# How good is my ford probe?



## amdfanboy (Mar 12, 2008)

I got stuck in the grass at my house. It is a little muddy, but I am sure my parents vw jetta would do fine. 

I think my front tires need replaced cause its front wheel drive, and its not getting enough tracktion to go up a little hill.

I just bought it, and already have about 20+ hours put into it. Not to mention working full time, and hanging out with friends, and I just got the car monday last week.


----------



## Snoopdogie187 (Jun 27, 2002)

Well I'm not really sure what you are asking, but I have never seen bad tires cause a car not to go up a hill. (I have been in/driven cars with tires that are almost flat).


----------



## amdfanboy (Mar 12, 2008)

Not sure what I meant, but I think I meant the car weighs more then a VW so it got stuck really easy in the grass. 

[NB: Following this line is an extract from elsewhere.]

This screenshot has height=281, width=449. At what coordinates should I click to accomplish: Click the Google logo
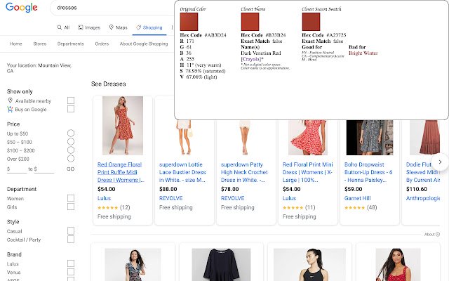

I wish my parents had a bigger driveway.


----------



## vnestohr (Feb 27, 2009)

amdfanboy said:


> I got stuck in the grass at my house. It is a little muddy, but I am sure my parents vw jetta would do fine.
> 
> I think my front tires need replaced cause its front wheel drive, and its not getting enough tracktion to go up a little hill.
> 
> I just bought it, and already have about 20+ hours put into it. Not to mention working full time, and hanging out with friends, and I just got the car monday last week.



If you can, try backing up the hill.


----------